The first of the quartet, Dilwara made her maiden voyage in January 1936 and was built by Barclay Curle Co. Ltd., (Yard No 654) for the British India Steam Navigation Co. Ltd.
Serving with distinction throughout her career with British India, Dilwara was sold to China Navigation Co. of London, part of the John Swire Group, in September 1960. The vessel sailed for Hong Kong on the 7th October 1960. She was renamed Kuala Lumpur and was used in the pilgrim trade and cruising. The vessel left Sydney for the final time on the 20th September 1971 bound for Hong Kong via Singapore. The ship was laid up at Hong Kong before being sold to Taiwanese breakers where she arrived on 1st December. Her demolition commencing on the 1st April 1972 by Tung Cheng Steel Co. at Kaohsiung.
Barclay Curle Co. Ltd. completed Dunera (Yard No 663) for the British India S.N. Co. Ltd. in 1938. The ship remained with British India throughout her service and following a refit at Palmers, Hebburn on the Tyne, was converted to an Educational Cruise Ship departing on her first 14 day cruise in April 1961. Dunera arrived at Bilbao in Spain on the 9th November 1967 to be broken up by Revalorizacion de Materiales.
Ettrick, was completed in December 1938 by Barclay Curle Co. Ltd. (Yard No 669) for the Peninsular and Oriental Steam Ship Company.
Ettrick, whilst on the homeward journey from North Africa to Southampton, in convoy MKF1Y, was torpedoed and sunk by German U-Boat U-155 at 0315 hours on the 15th November 1942. The ship was about 150 miles west of Gibraltar and sank at about 0836 hours the same day with the loss of 24 crewmembers. Fortunately at the time she was not carrying any troops. The Norwegian manned Hunt Class destroyer HNoMS Glaisdale (L44) picked up the survivors.

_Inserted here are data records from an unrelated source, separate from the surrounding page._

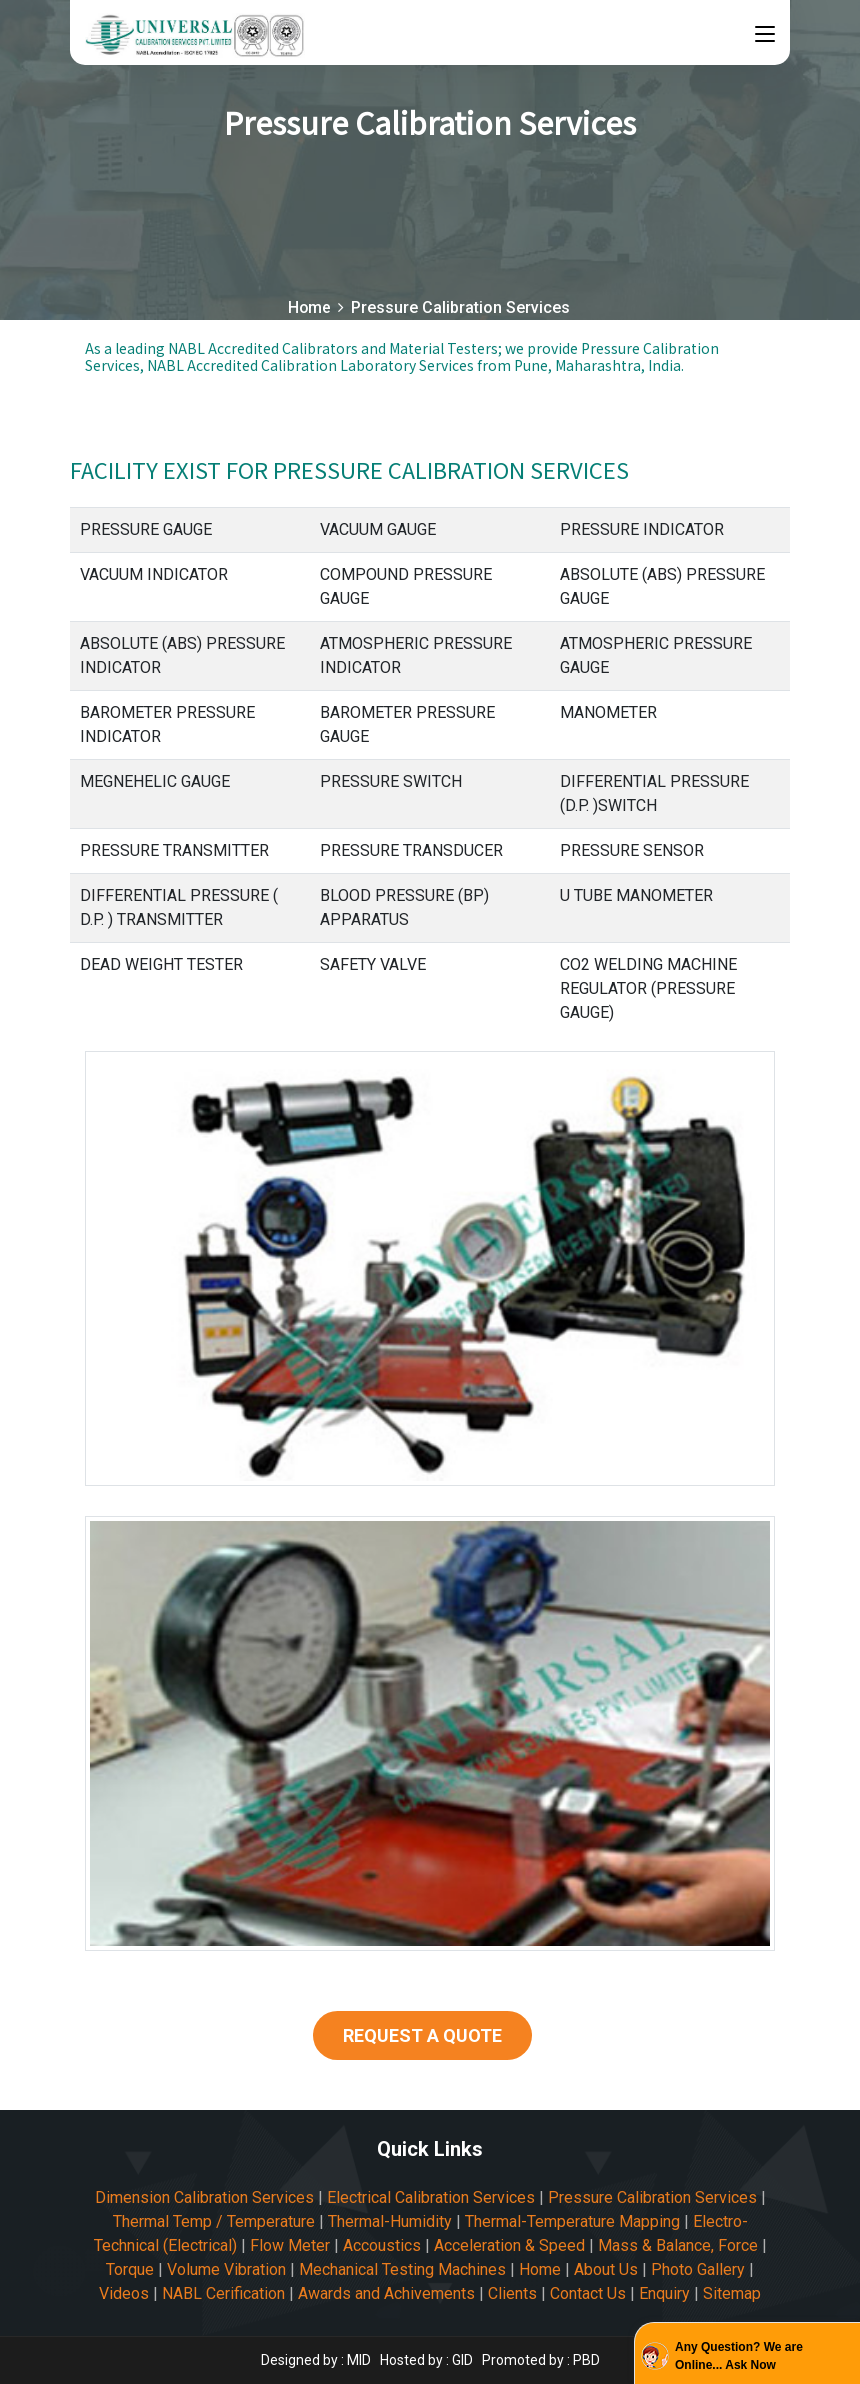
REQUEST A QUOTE (422, 2035)
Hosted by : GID (426, 2360)
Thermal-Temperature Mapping (572, 2221)
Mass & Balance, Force (678, 2245)
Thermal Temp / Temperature (214, 2221)
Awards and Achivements (386, 2293)
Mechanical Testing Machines (402, 2269)
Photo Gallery (698, 2269)
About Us (606, 2269)
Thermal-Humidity (390, 2221)
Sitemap (732, 2293)
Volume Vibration (226, 2269)
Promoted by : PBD (541, 2360)
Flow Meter (290, 2245)
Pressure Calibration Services (652, 2197)
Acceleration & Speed (509, 2245)
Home (309, 307)
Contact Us (588, 2293)
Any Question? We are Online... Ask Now (739, 2356)
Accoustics (382, 2245)
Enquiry (664, 2293)
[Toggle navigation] (765, 35)
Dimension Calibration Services (204, 2197)
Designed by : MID (317, 2360)
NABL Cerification (223, 2293)
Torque (130, 2269)
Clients (512, 2293)
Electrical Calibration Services (431, 2197)
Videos (124, 2293)
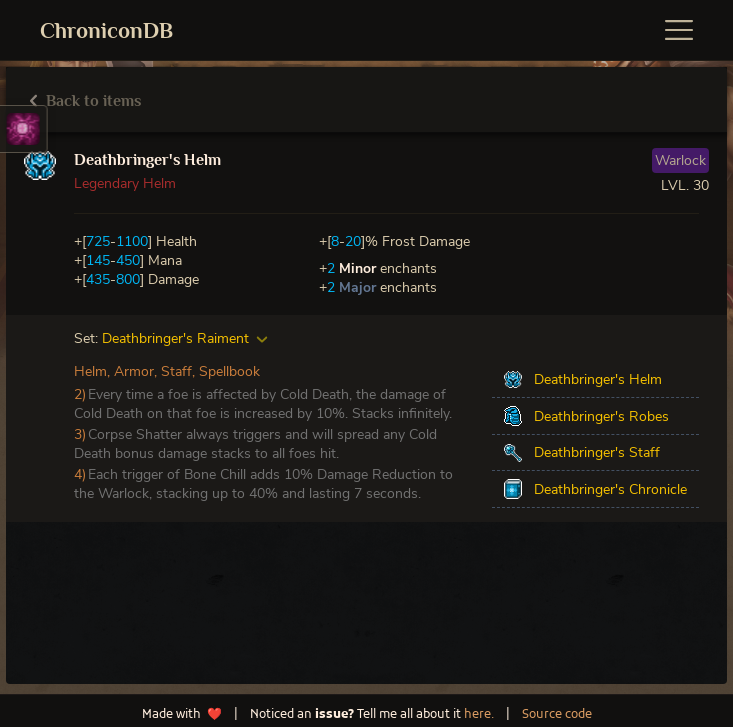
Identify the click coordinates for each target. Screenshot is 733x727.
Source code (557, 715)
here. (479, 715)
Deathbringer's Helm (147, 160)
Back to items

U-155 sank another one of the escorts, the escort carrier HMS Avenger, in the same attack. A single torpedo hit the ship abreast a magazine causing it to explode. The ship sank in less than five minutes, with only 17 survivors form the crew of over 550.
Surviving the war U-155 was surrendered at Wilhelmshaven in May 1945, and subsequently sunk in Operation Deadlight, the scuttling of surrendered U-Boats in the North Atlantic in December 1945.
Devonshire was built by the Fairfield Shipbuilding & Engineering Co. Ltd. at Govan, (Yard No 670) being launched on the 20th December 1938 and completed in July 1939.
Devonshire was the final ship of the quartet and had a gross tonnage of 11,275, an overall length of 516’10” a beam of 63’ 3” and a draught of 24’ 8”. Two 8 cylinder Sulzer Winterhur diesels producing a maximum, of 6,300 bhp driving twin screws gave her a maximum speed of 16 knots, cruising speed was 14 knots.
As built the ship had accommodation for 104 first class passengers, 90 second class passengers and 1,150 troops who slept in dormitories/hammocks.
The first voyage undertaken by Devonshire was a short shake down cruise in July 1939 with her maiden troopship to India departing from Southampton on the 11th August 1939. The ship reached Gibraltar on the 6th September 1939 and after passing through the Suez Canal she arrived at Bombay on the 24th September 1939. Devonshire then returned to Gibraltar arriving there on the 27th October 1939 having sailed from Bombay on the 11th October 1939.
The next six months were spent in the Mediterranean, sailing between Gibraltar, Marseilles, Malta, Alexandria and Haifa. On the 25th May 1940 Devonshire sailed from Gibraltar for South Africa arriving at Durban on the 18th June 1940 taking on bunkers before sailing to Bombay, arriving there on the 20th October 1940.